Exploring Customer Data with Pandas

This example demonstrates the use of Pandas in Python for analyzing and gaining insights from customer data.

Introduction

Backstory

Imagine you're an analyst at a retail company, and your team has been tasked with improving the customer experience and sales strategy. Your company operates both physical stores and an online platform. To achieve this goal, you decide to analyze customer data using Python's Pandas library to gain insights and make data-driven decisions.

Motivation

The retail company wants to understand customer behavior across different channels and demographics.
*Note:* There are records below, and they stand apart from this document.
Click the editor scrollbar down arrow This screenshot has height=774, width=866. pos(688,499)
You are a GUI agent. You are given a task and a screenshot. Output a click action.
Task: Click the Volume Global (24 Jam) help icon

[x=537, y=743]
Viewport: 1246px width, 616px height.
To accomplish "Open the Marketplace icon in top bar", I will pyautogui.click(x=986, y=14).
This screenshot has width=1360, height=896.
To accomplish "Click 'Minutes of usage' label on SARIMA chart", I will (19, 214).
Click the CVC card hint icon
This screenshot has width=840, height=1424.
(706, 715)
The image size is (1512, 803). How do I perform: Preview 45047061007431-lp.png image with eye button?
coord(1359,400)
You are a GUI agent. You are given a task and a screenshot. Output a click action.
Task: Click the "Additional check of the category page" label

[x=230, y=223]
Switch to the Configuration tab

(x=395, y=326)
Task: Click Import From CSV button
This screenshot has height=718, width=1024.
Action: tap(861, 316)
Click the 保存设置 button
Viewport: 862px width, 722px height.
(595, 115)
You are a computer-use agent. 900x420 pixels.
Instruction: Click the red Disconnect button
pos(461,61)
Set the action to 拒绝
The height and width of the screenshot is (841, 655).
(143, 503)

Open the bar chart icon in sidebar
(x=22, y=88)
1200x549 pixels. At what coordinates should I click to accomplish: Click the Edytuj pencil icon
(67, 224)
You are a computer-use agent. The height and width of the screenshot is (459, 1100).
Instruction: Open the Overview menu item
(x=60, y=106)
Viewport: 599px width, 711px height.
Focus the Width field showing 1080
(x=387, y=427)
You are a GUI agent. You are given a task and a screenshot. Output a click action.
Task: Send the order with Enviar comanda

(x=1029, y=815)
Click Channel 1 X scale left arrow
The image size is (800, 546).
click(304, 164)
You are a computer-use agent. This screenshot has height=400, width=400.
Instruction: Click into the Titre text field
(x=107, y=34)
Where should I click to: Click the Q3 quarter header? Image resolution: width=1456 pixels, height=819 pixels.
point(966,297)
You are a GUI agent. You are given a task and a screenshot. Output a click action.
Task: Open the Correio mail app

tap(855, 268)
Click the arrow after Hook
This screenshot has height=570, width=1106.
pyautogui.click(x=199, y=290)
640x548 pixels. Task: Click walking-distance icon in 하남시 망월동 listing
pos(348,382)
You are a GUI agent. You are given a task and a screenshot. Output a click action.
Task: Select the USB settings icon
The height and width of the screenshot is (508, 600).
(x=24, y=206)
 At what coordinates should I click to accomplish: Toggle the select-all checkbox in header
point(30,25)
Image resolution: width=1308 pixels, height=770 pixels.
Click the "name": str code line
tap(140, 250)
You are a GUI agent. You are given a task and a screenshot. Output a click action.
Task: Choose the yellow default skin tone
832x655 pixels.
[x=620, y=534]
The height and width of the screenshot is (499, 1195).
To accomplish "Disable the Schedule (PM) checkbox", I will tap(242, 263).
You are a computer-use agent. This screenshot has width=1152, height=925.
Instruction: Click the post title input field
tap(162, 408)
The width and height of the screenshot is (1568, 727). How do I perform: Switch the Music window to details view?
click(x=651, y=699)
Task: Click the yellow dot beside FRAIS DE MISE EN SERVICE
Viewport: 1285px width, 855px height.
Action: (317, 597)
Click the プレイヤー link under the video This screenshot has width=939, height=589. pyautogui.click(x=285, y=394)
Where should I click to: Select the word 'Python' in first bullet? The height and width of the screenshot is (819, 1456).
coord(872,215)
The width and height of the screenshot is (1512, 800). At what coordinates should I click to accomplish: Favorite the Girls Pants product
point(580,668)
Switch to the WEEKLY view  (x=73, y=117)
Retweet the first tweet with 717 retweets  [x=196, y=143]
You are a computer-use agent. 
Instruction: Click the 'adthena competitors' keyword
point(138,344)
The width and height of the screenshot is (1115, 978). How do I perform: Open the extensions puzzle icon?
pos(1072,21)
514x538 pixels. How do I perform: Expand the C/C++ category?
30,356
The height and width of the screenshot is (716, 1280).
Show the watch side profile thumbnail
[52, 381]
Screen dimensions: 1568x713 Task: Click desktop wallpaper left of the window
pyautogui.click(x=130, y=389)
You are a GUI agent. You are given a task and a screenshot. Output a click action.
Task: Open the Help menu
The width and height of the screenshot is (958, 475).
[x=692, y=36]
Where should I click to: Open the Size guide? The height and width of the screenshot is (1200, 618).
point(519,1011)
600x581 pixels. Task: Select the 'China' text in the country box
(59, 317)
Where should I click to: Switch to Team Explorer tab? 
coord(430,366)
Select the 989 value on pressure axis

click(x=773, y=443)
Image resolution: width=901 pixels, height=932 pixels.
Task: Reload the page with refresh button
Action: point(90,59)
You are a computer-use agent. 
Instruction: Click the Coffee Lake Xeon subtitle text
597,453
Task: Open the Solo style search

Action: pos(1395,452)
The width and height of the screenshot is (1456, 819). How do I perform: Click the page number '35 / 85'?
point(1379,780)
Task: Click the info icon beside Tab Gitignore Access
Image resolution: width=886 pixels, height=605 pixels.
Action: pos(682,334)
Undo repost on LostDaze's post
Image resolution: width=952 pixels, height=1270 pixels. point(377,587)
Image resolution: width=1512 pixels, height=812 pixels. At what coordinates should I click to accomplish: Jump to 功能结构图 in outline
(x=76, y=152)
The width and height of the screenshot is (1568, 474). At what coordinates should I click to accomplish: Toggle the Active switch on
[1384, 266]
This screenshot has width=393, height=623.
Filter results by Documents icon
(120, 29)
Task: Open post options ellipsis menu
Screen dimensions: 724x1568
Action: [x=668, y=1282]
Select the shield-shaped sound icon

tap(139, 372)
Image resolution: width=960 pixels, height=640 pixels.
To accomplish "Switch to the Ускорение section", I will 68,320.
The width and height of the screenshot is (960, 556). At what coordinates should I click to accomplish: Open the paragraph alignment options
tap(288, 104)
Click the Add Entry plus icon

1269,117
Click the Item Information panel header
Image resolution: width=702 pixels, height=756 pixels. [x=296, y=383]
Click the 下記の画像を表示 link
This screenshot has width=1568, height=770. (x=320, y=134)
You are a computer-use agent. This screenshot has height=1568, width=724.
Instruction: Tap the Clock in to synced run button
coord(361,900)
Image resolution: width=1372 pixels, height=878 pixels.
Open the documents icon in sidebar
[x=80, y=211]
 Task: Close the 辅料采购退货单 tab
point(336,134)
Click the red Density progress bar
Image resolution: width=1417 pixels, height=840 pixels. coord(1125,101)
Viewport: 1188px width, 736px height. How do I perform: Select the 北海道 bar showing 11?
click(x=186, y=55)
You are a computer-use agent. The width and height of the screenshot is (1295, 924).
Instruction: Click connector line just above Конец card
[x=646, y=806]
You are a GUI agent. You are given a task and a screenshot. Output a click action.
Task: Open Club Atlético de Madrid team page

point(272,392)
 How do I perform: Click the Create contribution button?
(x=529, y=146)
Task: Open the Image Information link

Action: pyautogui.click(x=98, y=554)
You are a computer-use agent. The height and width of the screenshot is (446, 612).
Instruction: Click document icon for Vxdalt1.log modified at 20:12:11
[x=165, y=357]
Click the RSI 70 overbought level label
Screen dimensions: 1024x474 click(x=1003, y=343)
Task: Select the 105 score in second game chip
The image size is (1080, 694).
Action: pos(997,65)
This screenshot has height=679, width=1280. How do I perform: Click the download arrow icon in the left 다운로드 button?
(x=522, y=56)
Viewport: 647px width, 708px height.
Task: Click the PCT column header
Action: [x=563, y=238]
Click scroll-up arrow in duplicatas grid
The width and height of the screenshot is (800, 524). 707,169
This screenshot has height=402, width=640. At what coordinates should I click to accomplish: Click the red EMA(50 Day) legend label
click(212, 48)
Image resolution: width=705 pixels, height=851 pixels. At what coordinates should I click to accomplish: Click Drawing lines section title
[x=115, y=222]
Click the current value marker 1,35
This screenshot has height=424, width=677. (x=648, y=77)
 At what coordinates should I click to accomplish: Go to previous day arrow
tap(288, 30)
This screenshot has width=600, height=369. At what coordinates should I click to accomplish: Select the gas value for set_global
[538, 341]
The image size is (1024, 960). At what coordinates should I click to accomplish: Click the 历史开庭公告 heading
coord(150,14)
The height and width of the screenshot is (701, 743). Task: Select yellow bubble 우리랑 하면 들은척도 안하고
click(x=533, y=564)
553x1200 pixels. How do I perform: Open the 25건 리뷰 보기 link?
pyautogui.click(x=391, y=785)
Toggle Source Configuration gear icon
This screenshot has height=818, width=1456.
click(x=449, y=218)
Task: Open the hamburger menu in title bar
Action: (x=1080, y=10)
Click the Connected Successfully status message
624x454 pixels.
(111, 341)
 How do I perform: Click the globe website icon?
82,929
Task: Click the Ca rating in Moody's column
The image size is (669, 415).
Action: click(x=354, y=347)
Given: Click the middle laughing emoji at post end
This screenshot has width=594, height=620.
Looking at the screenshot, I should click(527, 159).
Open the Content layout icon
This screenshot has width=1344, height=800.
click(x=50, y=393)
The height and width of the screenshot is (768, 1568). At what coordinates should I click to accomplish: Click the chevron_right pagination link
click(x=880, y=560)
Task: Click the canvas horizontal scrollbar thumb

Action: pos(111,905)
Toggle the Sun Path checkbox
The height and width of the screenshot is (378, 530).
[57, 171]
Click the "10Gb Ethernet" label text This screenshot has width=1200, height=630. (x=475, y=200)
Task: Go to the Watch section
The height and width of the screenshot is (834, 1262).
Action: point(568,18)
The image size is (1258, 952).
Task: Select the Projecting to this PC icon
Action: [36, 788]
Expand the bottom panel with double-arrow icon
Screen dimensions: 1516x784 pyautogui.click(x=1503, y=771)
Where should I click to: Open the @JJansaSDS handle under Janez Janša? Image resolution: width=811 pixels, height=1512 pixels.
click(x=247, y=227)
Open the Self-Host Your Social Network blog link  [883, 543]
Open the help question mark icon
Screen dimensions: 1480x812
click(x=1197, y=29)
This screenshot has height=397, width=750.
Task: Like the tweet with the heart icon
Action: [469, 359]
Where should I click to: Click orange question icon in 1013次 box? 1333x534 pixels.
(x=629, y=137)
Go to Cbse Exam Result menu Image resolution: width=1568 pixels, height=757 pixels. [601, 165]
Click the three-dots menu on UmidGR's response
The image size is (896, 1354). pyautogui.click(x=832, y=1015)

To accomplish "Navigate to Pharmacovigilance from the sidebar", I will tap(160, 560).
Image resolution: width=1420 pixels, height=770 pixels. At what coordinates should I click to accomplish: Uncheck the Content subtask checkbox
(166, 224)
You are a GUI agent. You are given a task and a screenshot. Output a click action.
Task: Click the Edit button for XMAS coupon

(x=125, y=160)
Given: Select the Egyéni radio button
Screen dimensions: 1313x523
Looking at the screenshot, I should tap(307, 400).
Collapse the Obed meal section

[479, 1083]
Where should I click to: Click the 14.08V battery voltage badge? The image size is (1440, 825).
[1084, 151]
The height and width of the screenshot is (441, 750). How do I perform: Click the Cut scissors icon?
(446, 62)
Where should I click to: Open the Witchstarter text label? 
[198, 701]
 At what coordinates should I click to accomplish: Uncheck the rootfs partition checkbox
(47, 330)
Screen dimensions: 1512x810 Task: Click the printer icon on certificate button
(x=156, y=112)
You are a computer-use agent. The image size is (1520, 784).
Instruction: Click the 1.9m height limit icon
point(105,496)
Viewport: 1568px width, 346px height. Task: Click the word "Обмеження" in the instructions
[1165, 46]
This will help them tailor their marketing efforts, optimize inventory management, and enhance the overall shopping experience.

Statement

import pandas as pd

# Sample customer data (static data)
data = {
    "CustomerID": [1, 2, 3, 4, 5],
    "Gender": ["Male", "Female", "Male", "Female", "Male"],
    "Age": [28, 45, 22, 38, 29],
    "Channel": ["Online", "Store", "Online", "Store", "Online"],
    "Product": ["Shoes", "Clothing", "Accessories", "Clothing", "Electronics"],
    "PurchaseAmount": [120, 75, 30, 90, 150]
}

# Create a DataFrame from the static data
customer_data = pd.DataFrame(data)

# Explore the first few rows of the dataset
log.info(customer_data.head())

# Calculate average purchase amount by channel
avg_purchase_by_channel = customer_data.groupby("Channel")["PurchaseAmount"].mean()
log.info(f"Average purchase amount by channel: {avg_purchase_by_channel}")

# Calculate total sales by gender
total_sales_by_gender = customer_data.groupby("Gender")["PurchaseAmount"].sum()
log.info(f"Total Sales Distribution by Gender: {total_sales_by_gender}")

# Identify the top 5 most purchased products
top_products = customer_data["Product"].value_counts().head(5)
log.info(f"Top 5 most purchased products: {top_products}")

Explanation

  • Creating a DataFrame: We create a Pandas DataFrame from the sample customer data, allowing us to manipulate and analyze the data efficiently.
  • Exploring Data: We use head() to display the first few rows of the dataset, helping us understand its structure.
  • Calculating Average Purchase Amount by Channel: We group the data by the "Channel" column and calculate the average purchase amount for each channel.
  • Calculating Total Sales by Gender: We group the data by the "Gender" column and calculate the total sales for each gender.
  • Identifying Top Products: We determine the top 5 most purchased products by counting the occurrences of each product.

Conclusion

This Pandas-based analysis of customer data empowers retail companies to make informed decisions and tailor their strategies based on customer behavior. By leveraging Pandas, you can efficiently explore and gain insights from large datasets, enabling data-driven improvements in marketing, inventory management, and overall customer experience.